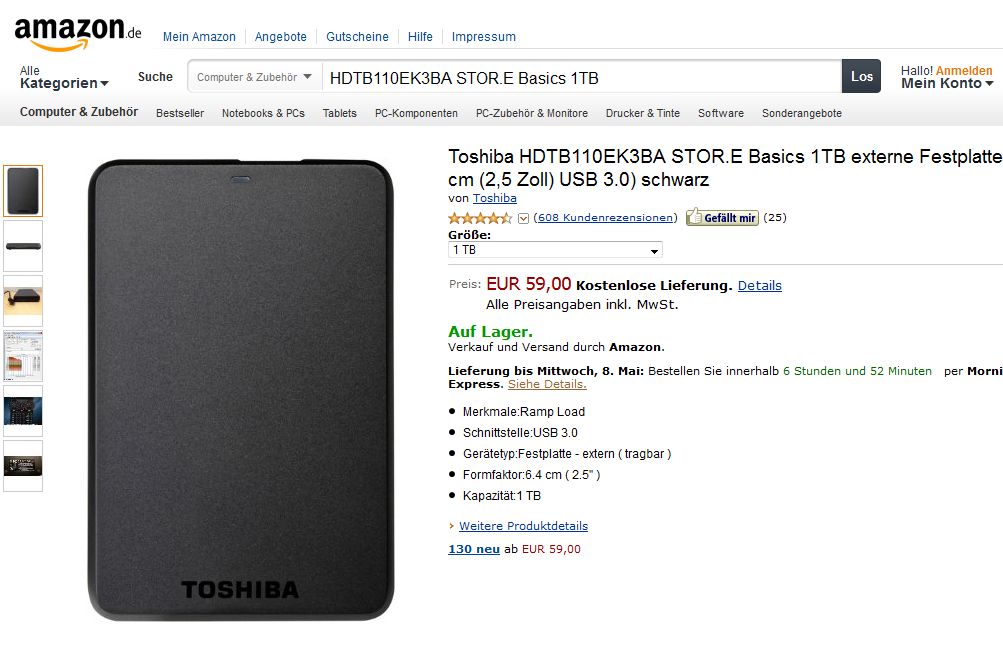
Task: Focus the search text field
Action: 581,77
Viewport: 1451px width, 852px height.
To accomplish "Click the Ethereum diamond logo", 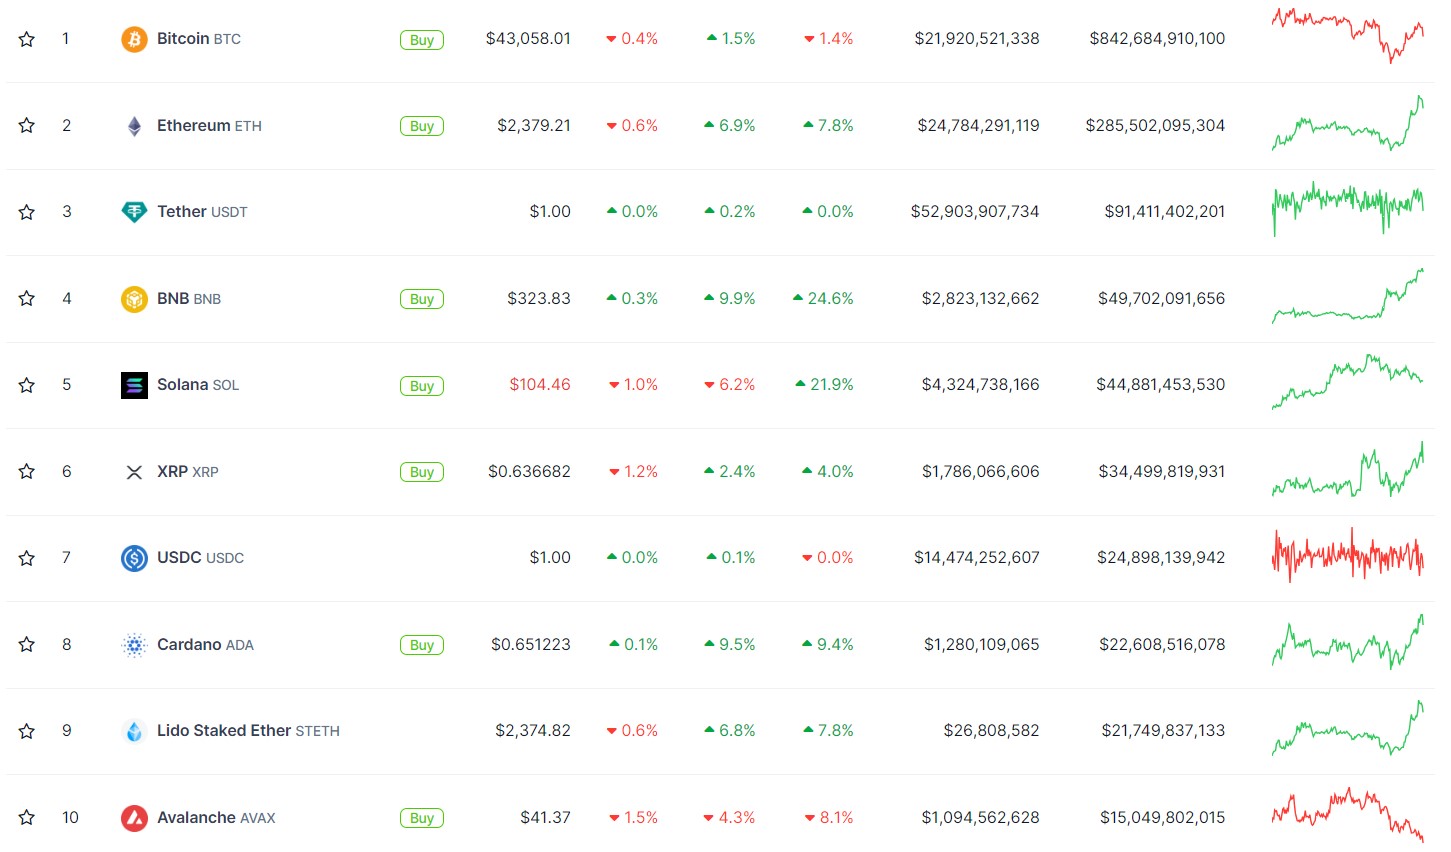I will coord(135,125).
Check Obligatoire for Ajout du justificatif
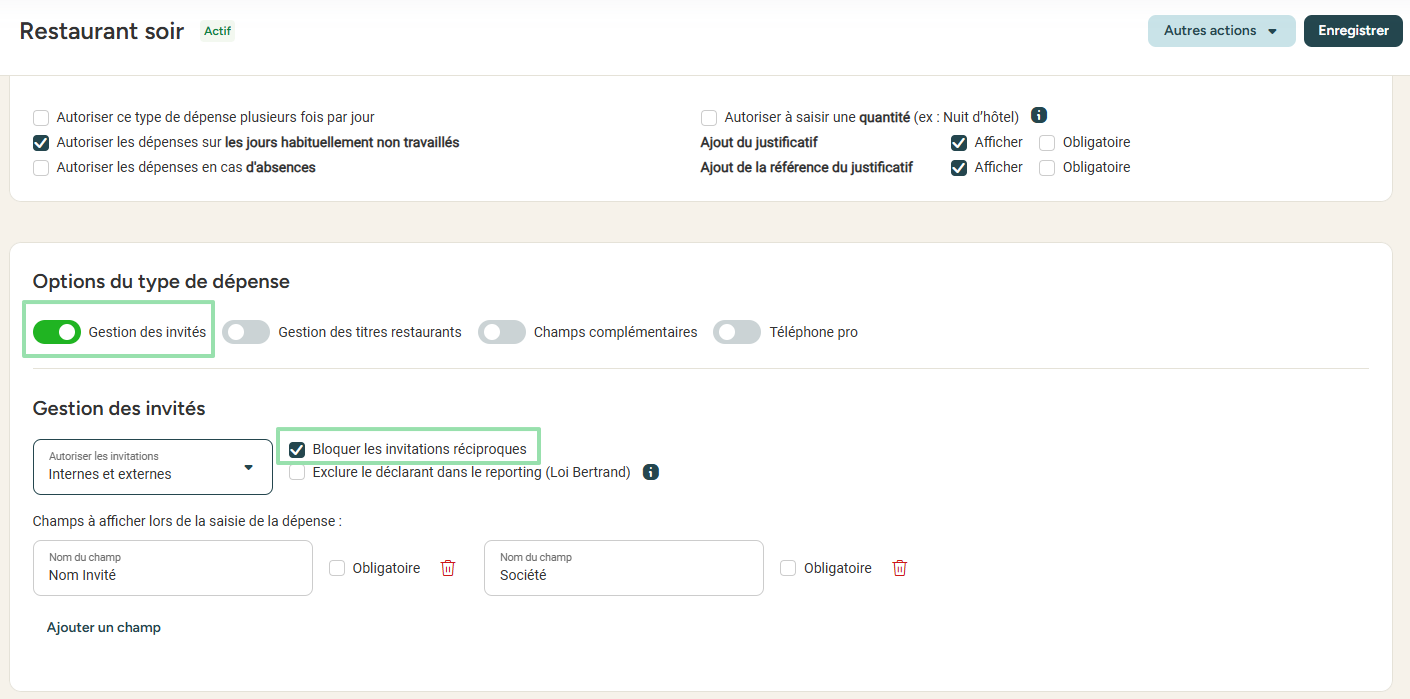The height and width of the screenshot is (699, 1410). click(1047, 143)
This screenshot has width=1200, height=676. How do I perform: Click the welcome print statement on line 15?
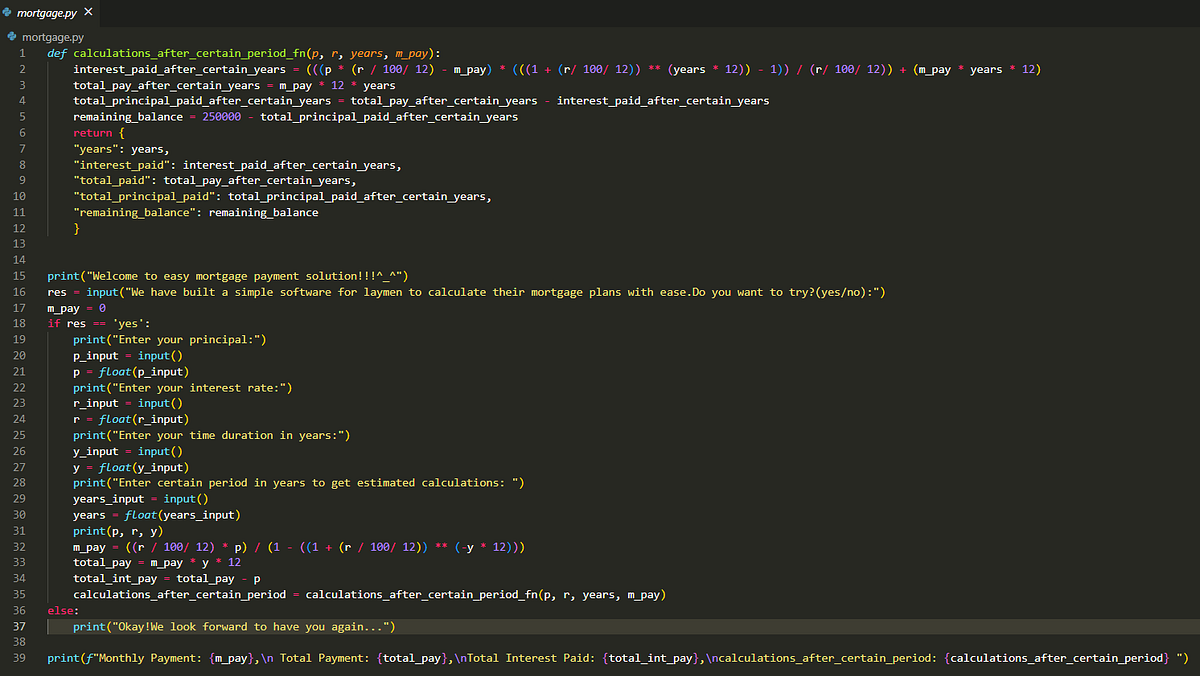(x=230, y=275)
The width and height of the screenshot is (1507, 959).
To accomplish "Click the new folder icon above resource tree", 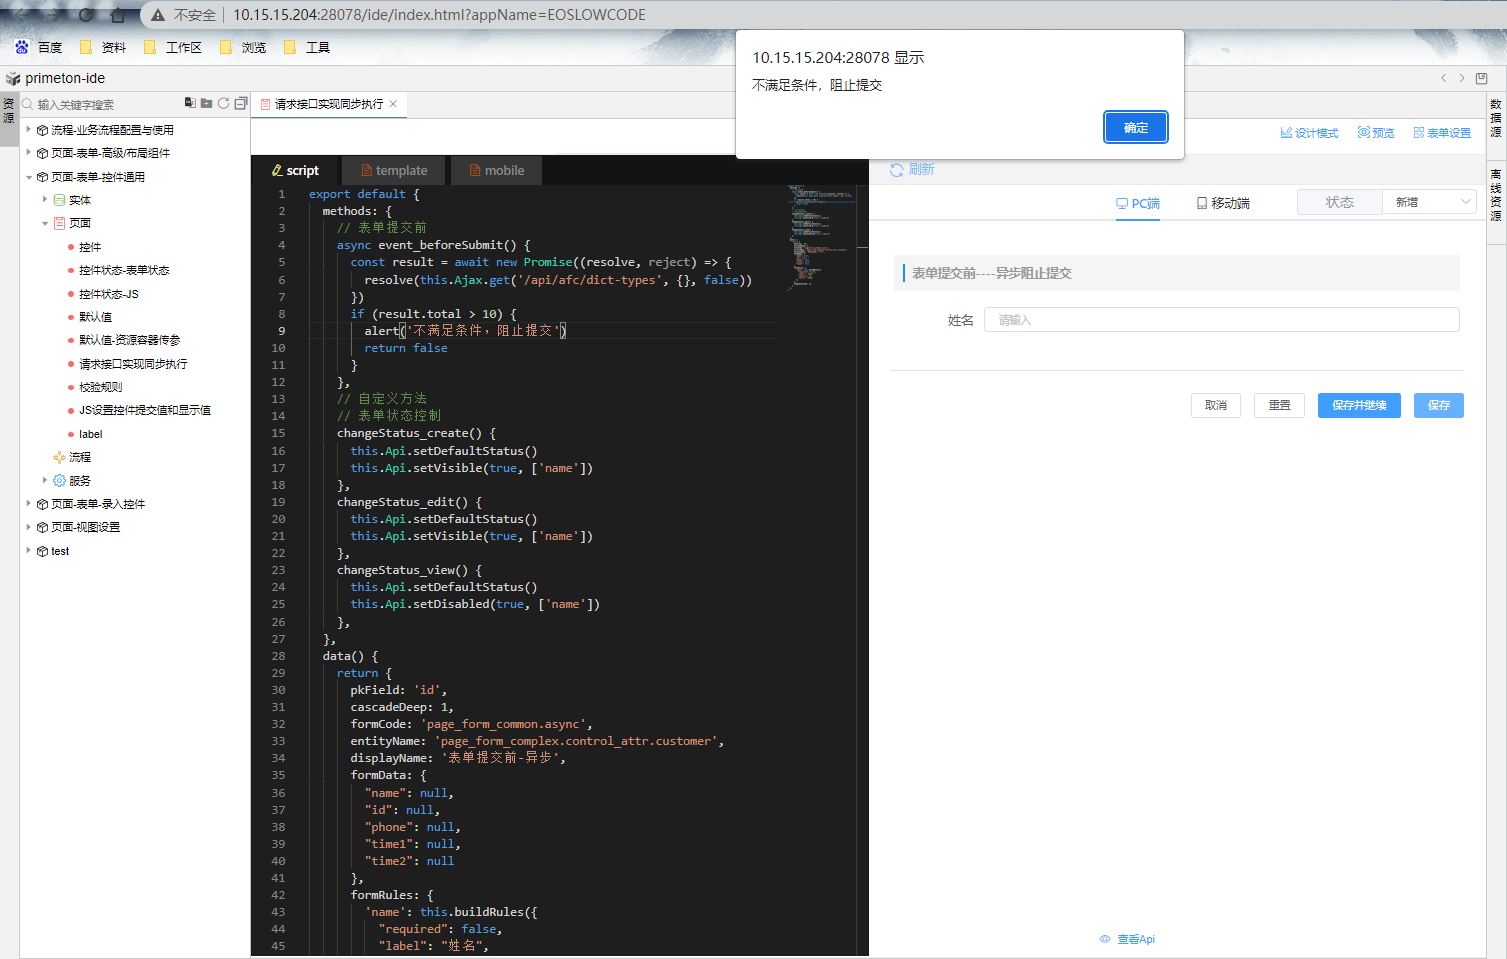I will click(x=207, y=103).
□ □ □ □ □ □ □
DIRECTIONS FOR THIS TASK: Using the material above, transcribe exactly the lines from the one holding "Check Obligatoire for Ajout du justificatif" to the one holding "The width and", both ends kept. Do not carry over any pictures.

OUTPUT FOR THIS EXERCISE:
Check Obligatoire for Ajout du justificatif
The height and width of the screenshot is (699, 1410). click(1047, 143)
This screenshot has width=1200, height=676. How do I perform: Click the welcome print statement on line 15?
(x=230, y=275)
The width and height of the screenshot is (1507, 959).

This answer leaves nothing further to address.